Copy whichever lines of the data hold the word "agent".

*** Exercise data ***

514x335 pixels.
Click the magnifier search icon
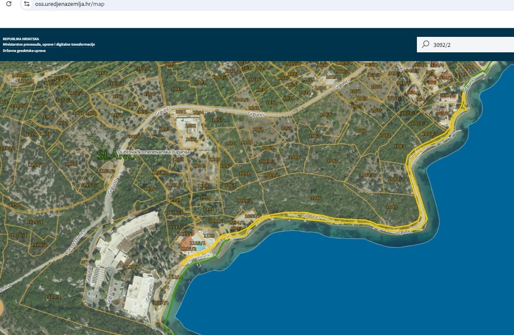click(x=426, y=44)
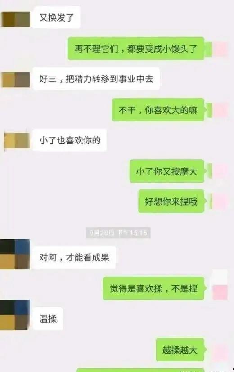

*** End of Exercise data ***
*** Exercise data ***

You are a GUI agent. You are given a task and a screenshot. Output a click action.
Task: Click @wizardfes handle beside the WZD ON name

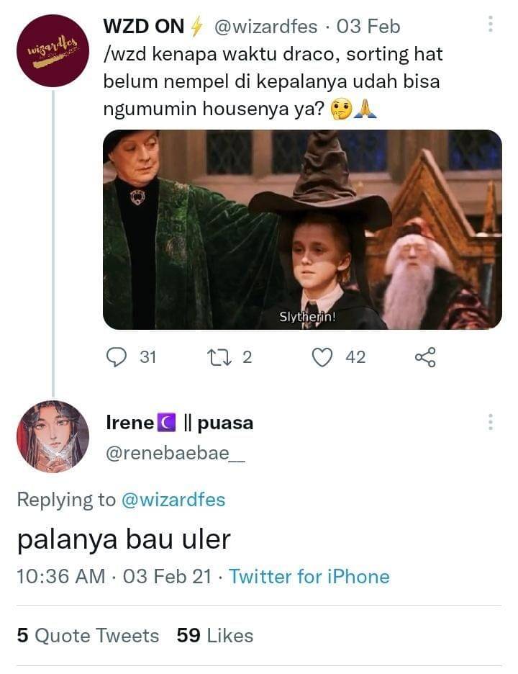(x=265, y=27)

*** End of Exercise data ***
*** Exercise data ***

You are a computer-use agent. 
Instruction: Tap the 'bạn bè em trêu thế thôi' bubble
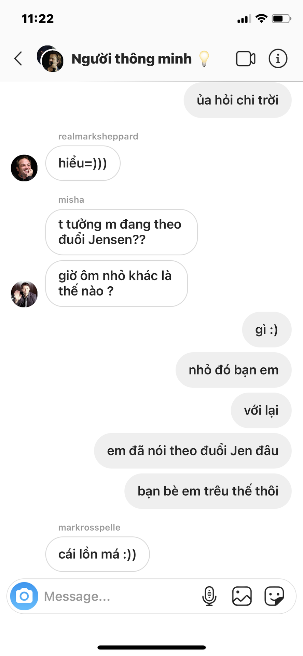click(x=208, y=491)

*** End of Exercise data ***

(Result)
You are a GUI agent. You are given a task and a screenshot. Output a click action.
You are a computer-use agent. 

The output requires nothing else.